[[ EXTRACTED MATERIAL, beginning ]]

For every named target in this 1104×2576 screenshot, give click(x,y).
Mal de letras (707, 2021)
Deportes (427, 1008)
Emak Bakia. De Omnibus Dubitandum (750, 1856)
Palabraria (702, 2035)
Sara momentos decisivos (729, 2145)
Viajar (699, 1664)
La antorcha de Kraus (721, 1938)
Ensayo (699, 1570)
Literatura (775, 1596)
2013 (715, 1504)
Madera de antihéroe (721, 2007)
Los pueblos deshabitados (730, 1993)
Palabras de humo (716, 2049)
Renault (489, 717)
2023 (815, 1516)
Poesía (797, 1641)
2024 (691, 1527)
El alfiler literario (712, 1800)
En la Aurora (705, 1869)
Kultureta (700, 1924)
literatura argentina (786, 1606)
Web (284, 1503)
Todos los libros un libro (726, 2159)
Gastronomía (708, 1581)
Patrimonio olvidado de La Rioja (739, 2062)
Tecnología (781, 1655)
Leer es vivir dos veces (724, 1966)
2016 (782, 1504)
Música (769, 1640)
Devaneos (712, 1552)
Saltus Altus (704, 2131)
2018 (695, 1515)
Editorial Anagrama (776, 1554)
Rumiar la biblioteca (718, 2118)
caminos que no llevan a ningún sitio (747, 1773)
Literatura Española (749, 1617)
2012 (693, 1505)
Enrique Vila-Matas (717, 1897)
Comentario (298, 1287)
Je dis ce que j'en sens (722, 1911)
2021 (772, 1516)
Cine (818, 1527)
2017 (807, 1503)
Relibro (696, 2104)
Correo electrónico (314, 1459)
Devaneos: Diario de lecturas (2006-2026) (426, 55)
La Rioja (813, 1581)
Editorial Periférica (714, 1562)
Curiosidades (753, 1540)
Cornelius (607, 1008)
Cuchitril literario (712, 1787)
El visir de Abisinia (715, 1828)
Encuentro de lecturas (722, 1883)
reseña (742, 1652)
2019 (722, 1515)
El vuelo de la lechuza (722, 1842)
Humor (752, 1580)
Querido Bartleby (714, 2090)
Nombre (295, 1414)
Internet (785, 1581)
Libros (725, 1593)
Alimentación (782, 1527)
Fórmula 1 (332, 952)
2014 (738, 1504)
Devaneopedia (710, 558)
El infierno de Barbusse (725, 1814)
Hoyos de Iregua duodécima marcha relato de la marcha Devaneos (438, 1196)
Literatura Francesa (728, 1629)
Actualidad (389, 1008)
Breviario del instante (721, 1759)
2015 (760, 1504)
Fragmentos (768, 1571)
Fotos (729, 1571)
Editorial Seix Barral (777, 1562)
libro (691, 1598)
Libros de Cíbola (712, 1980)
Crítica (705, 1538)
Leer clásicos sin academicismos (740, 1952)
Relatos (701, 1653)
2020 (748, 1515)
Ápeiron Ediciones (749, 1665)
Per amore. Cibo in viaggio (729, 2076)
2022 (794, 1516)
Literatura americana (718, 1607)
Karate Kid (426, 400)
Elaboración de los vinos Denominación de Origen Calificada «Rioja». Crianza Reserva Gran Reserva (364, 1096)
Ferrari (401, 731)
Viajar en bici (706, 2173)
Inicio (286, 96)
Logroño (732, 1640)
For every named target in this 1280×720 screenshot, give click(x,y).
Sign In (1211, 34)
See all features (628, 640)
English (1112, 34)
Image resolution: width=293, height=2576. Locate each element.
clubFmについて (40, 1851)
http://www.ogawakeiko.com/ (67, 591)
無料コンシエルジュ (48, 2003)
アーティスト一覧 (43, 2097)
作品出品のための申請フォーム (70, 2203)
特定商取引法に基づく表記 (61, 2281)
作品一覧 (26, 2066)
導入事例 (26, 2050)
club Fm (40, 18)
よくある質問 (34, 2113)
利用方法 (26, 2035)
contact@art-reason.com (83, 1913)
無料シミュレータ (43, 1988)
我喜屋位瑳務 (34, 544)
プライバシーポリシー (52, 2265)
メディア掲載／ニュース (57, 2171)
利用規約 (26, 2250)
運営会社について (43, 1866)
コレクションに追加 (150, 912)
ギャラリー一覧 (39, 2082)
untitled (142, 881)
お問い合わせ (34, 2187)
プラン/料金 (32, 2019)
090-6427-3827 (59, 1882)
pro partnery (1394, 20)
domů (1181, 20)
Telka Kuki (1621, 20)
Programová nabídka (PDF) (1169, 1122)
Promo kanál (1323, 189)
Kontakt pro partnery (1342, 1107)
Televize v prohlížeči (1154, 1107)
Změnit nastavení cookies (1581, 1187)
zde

[[ EXTRACTED MATERIAL, end ]]

▶ YOUR ASSIGNMENT
Word for word, return the lines from the one holding "Literatura Francesa (728, 1629)" through the end of the entries above.

▶ REPLY
Literatura Francesa (728, 1629)
Actualidad (389, 1008)
Breviario del instante (721, 1759)
2015 (760, 1504)
Fragmentos (768, 1571)
Fotos (729, 1571)
Editorial Seix Barral (777, 1562)
libro (691, 1598)
Libros de Cíbola (712, 1980)
Crítica (705, 1538)
Leer clásicos sin academicismos (740, 1952)
Relatos (701, 1653)
2020 (748, 1515)
Ápeiron Ediciones (749, 1665)
Per amore. Cibo in viaggio (729, 2076)
2022 (794, 1516)
Literatura americana (718, 1607)
Karate Kid (426, 400)
Elaboración de los vinos Denominación de Origen Calificada «Rioja». Crianza Reserva Gran Reserva (364, 1096)
Ferrari (401, 731)
Viajar en bici (706, 2173)
Inicio (286, 96)
Logroño (732, 1640)
For every named target in this 1280×720 screenshot, give click(x,y).
Sign In (1211, 34)
See all features (628, 640)
English (1112, 34)
Image resolution: width=293, height=2576. Locate each element.
clubFmについて (40, 1851)
http://www.ogawakeiko.com/ (67, 591)
無料コンシエルジュ (48, 2003)
アーティスト一覧 (43, 2097)
作品出品のための申請フォーム (70, 2203)
特定商取引法に基づく表記 (61, 2281)
作品一覧 (26, 2066)
導入事例 (26, 2050)
club Fm (40, 18)
よくある質問 (34, 2113)
利用方法 (26, 2035)
contact@art-reason.com (83, 1913)
無料シミュレータ (43, 1988)
我喜屋位瑳務 (34, 544)
プライバシーポリシー (52, 2265)
メディア掲載／ニュース (57, 2171)
利用規約 (26, 2250)
運営会社について (43, 1866)
コレクションに追加 (150, 912)
ギャラリー一覧 (39, 2082)
untitled (142, 881)
お問い合わせ (34, 2187)
プラン/料金 (32, 2019)
090-6427-3827 (59, 1882)
pro partnery (1394, 20)
domů (1181, 20)
Telka Kuki (1621, 20)
Programová nabídka (PDF) (1169, 1122)
Promo kanál (1323, 189)
Kontakt pro partnery (1342, 1107)
Televize v prohlížeči (1154, 1107)
Změnit nastavení cookies (1581, 1187)
zde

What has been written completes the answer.